4 Фотографический снимок с автографа Пушкина, который мы имеем, подтверждает правильность этого чтения. Издатели здесь расставили знаки препинания, которые в тексте находятся только после сл. Куда (запятая) и после сл. реку (тире). Недописанные слова они напечатали полностью, кроме слова крас, при котором поставили в особых скобках знак вопроса <?>. Зачеркнутый конец: две последние строки печатного текста дали в прямых скобках, хотя в оригинале вторая строка повторяется, так что всего зачеркнуто три строки, а не две. Не указано также, что в зачеркнутом конце начат четвертый стих, в котором написано одно только слово Не

Интересно, что в начале перевода в третьей строчке было написано: Наднях (неразборчиво) видела (неразборчиво). Это зачеркнутое наднях, вероятно, соответствовало сербскому синоћ.
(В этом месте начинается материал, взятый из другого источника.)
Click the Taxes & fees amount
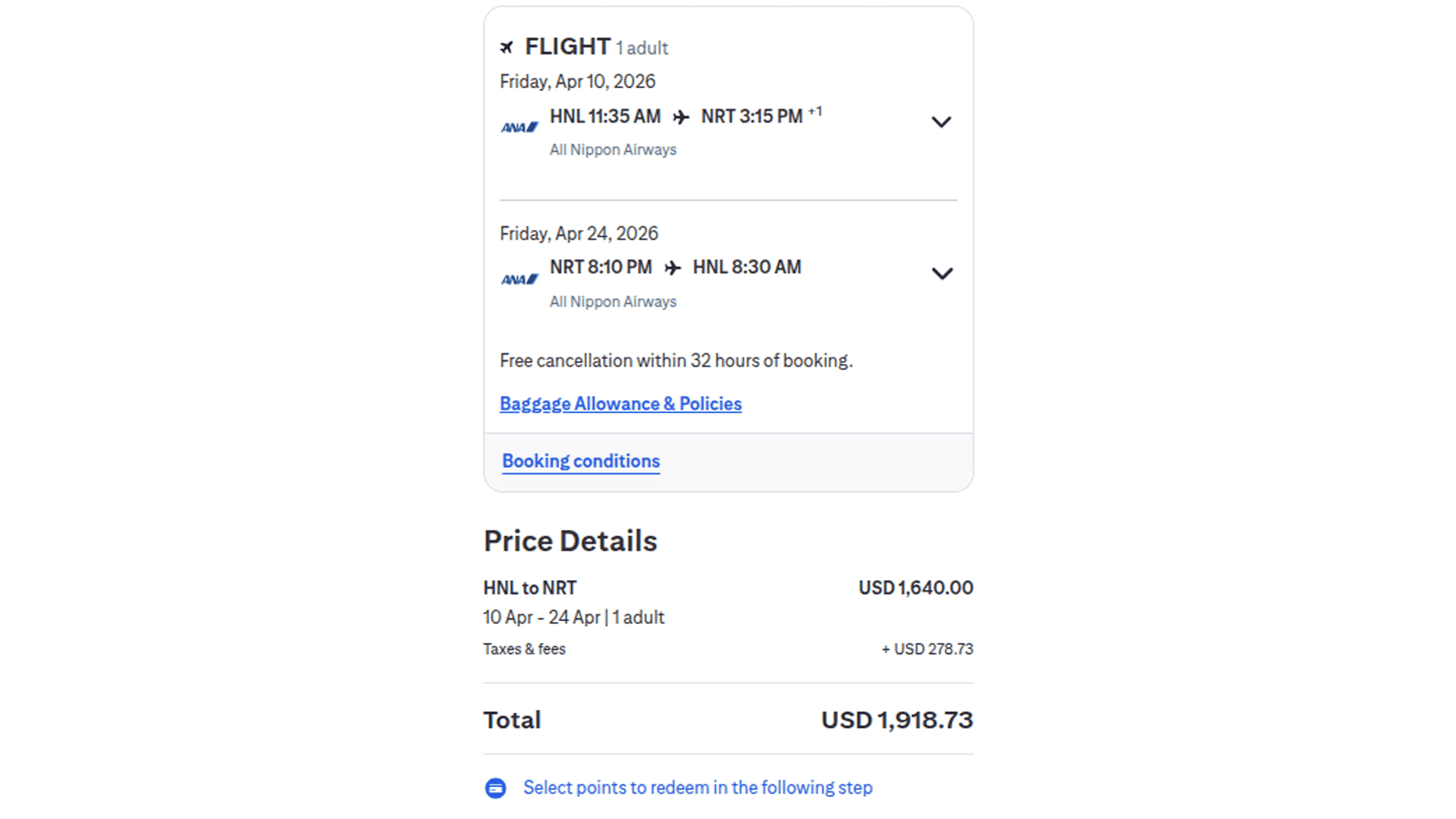The width and height of the screenshot is (1456, 819). 927,649
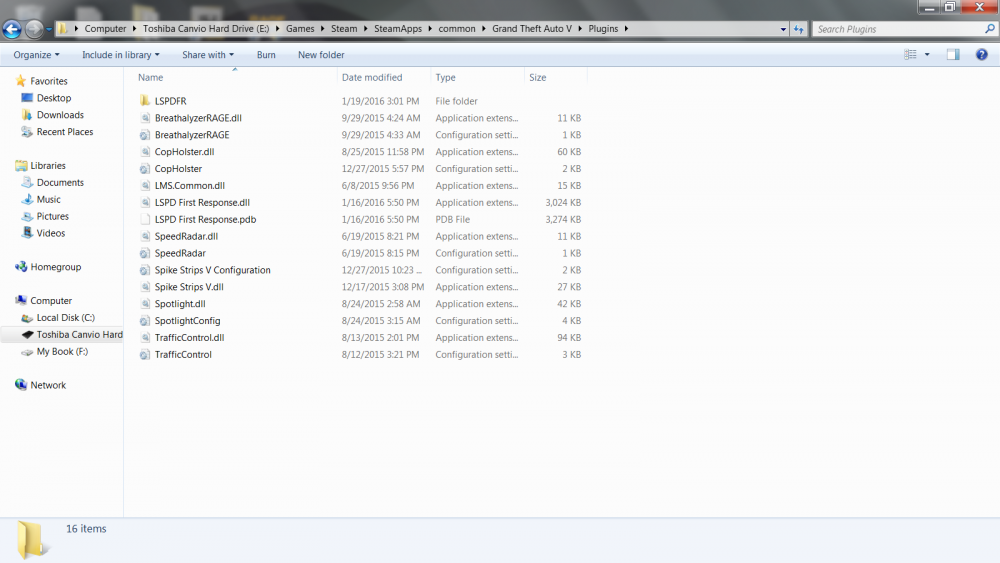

5 „Уж как пал туман на сине море“ (Соболевский, ук. соч., т. I, № 381; варианты № 381 — № 409; с более активной ролью коня №№ 399—400, 403—404).

6 Српске народне пјесме, кн. 2. У Бечу, 1875, стр. 111: „Женидба краља Вукашина“.

7 Там же, II, стр. 353. — М. Халанский. Юго-славянские сказания о Кралевиче Марке.

8 Гильфердинг. Онежские былины, II. 1894, 299.

9 Там же, II, 329, 355.

10 Соболевский 251.

11 Там же, № 253.

12 Я. Ф. Головацкий. Народные песни Галицкой и Угорской Руси, ч. 1. II., 1878, стр. 110; дана ссылка на варианты Вацлава, Максимовича, Паули и Головацкого.

13  . „Песни оренбургских казаков с напевами, вып. 2. Оренбург. 1913, стр. 83, № 65.

14 Ср. статью А. И. Яцимирского „Песни западных славян (в кн.: Пушкин, [Сочинения], под ред. С. А. Венгерова, т. III, СПб. 1909, стр. 375—402, о „Коне“ стр. 399—400).